::: Textauszug

# Hilfestellung bei Tabletkauf



## LukaLutschi (25. Juni 2020)

Hallo zusammen,

 

ich bin ganz neu hier bei buffed also erst einmal ein herzliches "Hallo!" an alle 

 

Einen Forumseintrag der auf meine Frage passt habe ich nicht gefunden deswegen hier die Frage:

 

Da ich absolut keine Ahnung von Tablets habe und noch nie eins zuvor besitzt habe, würde ich mich freuen, wenn Ihr mir hier einige Tipps bzw. Empfehlungen geben könntet.

 

Hier die Eckdaten die ich geben kann:

 

Ich werde das Tablet hauptsächlich für Medienwiedergabe (Youtube,Netflix ect.) und meine Vorlesungen an der Uni nutzen.

Deswegen wäre es wichtig, dass das Tablet einen Eingabestift und gute Text bzw. PDF Bearbeitungsprogramme unterstützt.

::::::
::: Gespeicherte Daten

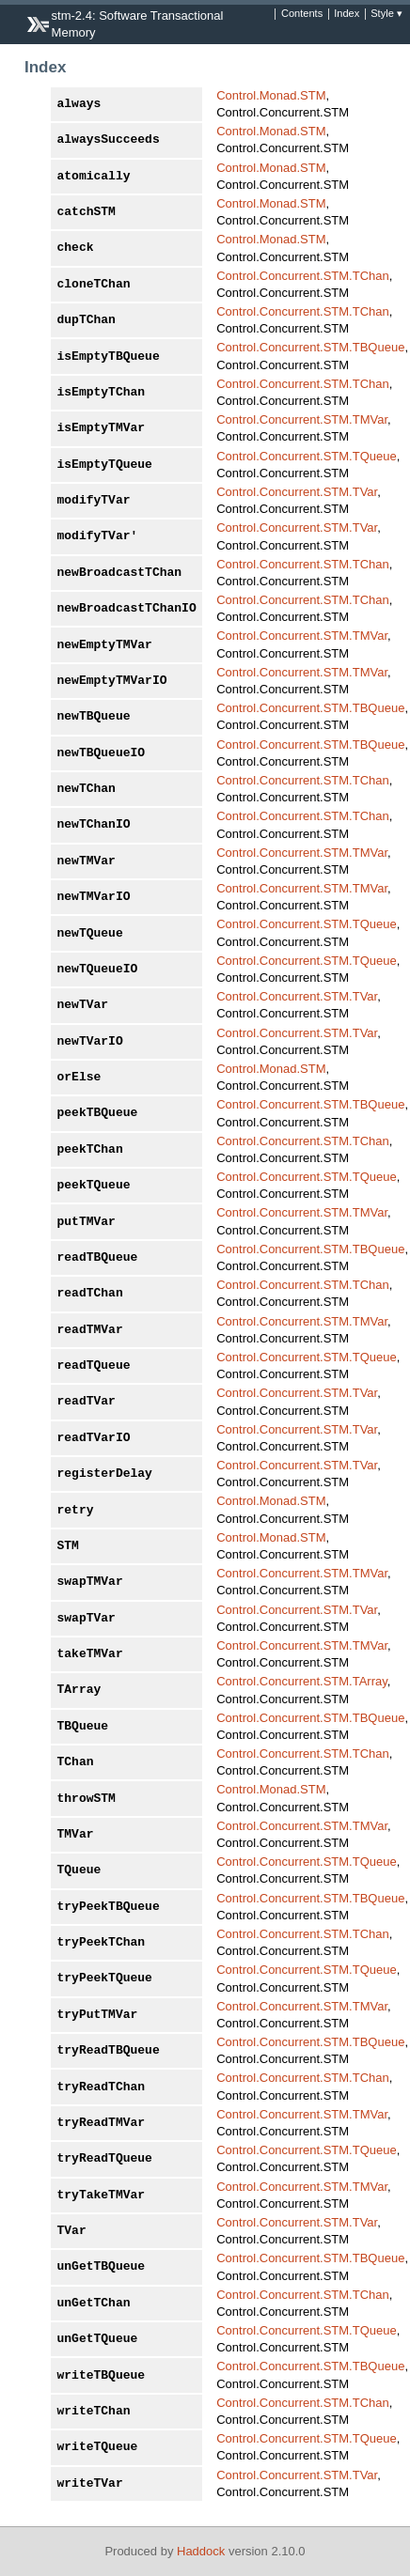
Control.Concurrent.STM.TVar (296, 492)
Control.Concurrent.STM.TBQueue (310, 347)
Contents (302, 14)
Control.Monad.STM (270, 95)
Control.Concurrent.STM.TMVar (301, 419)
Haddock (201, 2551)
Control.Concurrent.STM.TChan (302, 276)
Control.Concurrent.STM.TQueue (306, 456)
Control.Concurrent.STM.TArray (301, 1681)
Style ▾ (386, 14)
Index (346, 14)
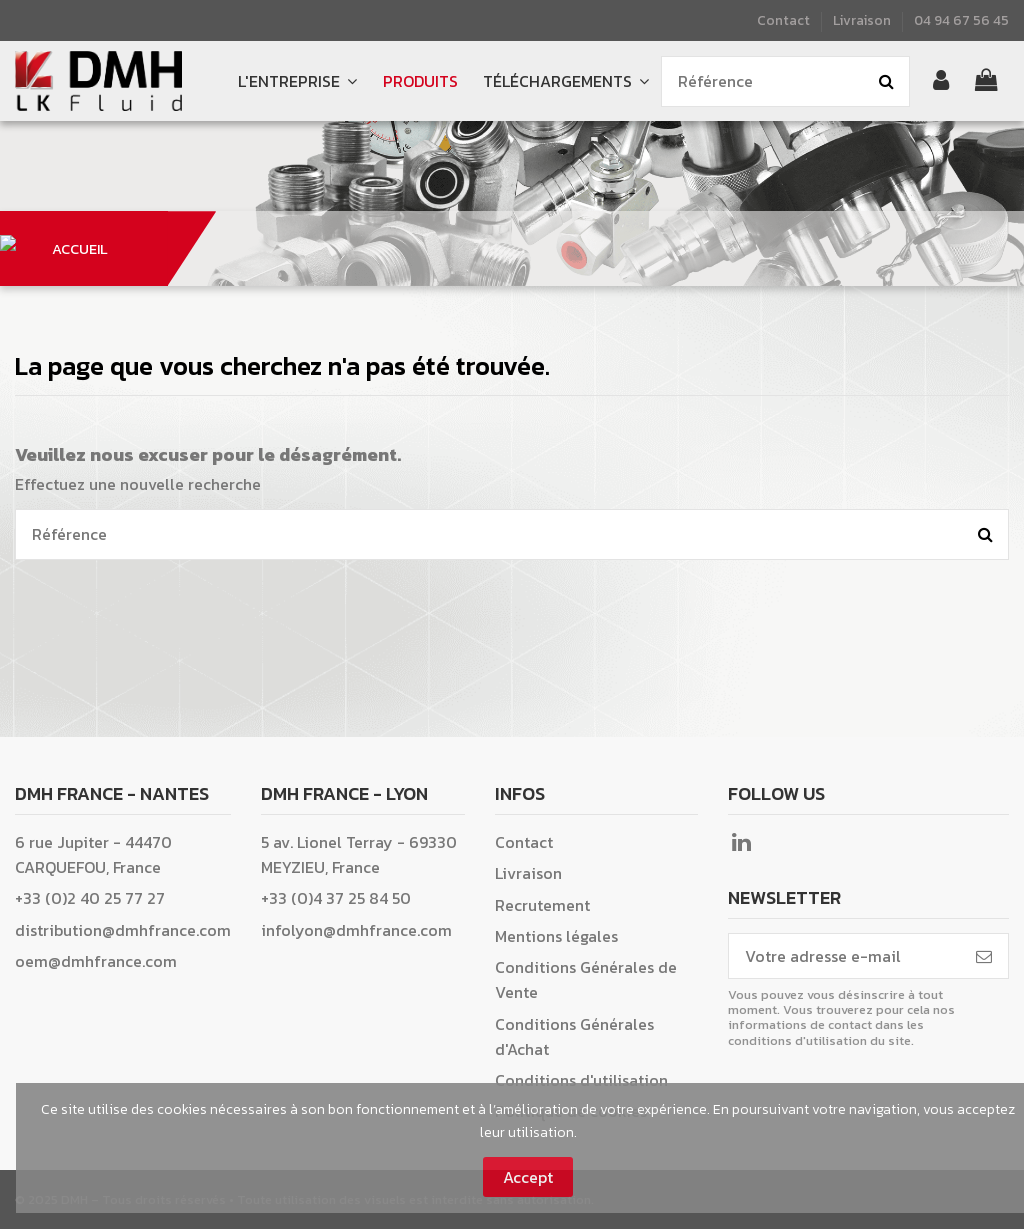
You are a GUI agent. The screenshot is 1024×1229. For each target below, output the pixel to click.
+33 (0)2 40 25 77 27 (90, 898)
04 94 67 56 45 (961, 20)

::::::

Gestellte Aufgabe 1 —
Wofür will LukaLutschi laut dem Forumsbeitrag zum Tabletkauf das Tablet hauptsächlich nutzen?
Gestellte Aufgabe 2 —
Übersetze aus dem Forumsbeitrag zum Tabletkauf den Satz „Deswegen wäre es wichtig, dass das Tablet einen Eingabestift und gute Text bzw. PDF Bearbeitungsprogramme unterstützt.“ ins Englische.
Gestellte Aufgabe 3 —
Setze den Forumsbeitrag zum Tabletkauf nach seinem letzten Satz fort.

Schriftliche Antwort 1 —
Für Medienwiedergabe (YouTube, Netflix usw.) und für die Vorlesungen an der Uni.

Schriftliche Antwort 2 —
That's why it would be important for the tablet to support a stylus and good text or PDF editing programs.

Schriftliche Antwort 3 —
Preislich wäre meine Obergrenze bei 500-600 €. Jedoch bin ich mir eben nicht sicher ob meine Anforderungen nicht auch schon von einem billigeren Tablet erfüllt werden. Über die Bildschirmgröße bin ich mir noch im Unklaren. Außerdem lässt sich noch sagen, dass ich einen Windowsrechner und ein Android-Smartphone besitze. An Cloud Services nutze ich (wenn überhaupts) Google Drive und Dropbox. Deswegen wäre ein I-Pad (wahrscheinlich?!) eher ungeeignet.

 

Wenn Ihr mir Tipps und Empfehlungen geben könnt würde ich mich riesig freuen!

 

LG

 

Luka


----------



## GameBoy90 (25. September 2020)

Hey Luka!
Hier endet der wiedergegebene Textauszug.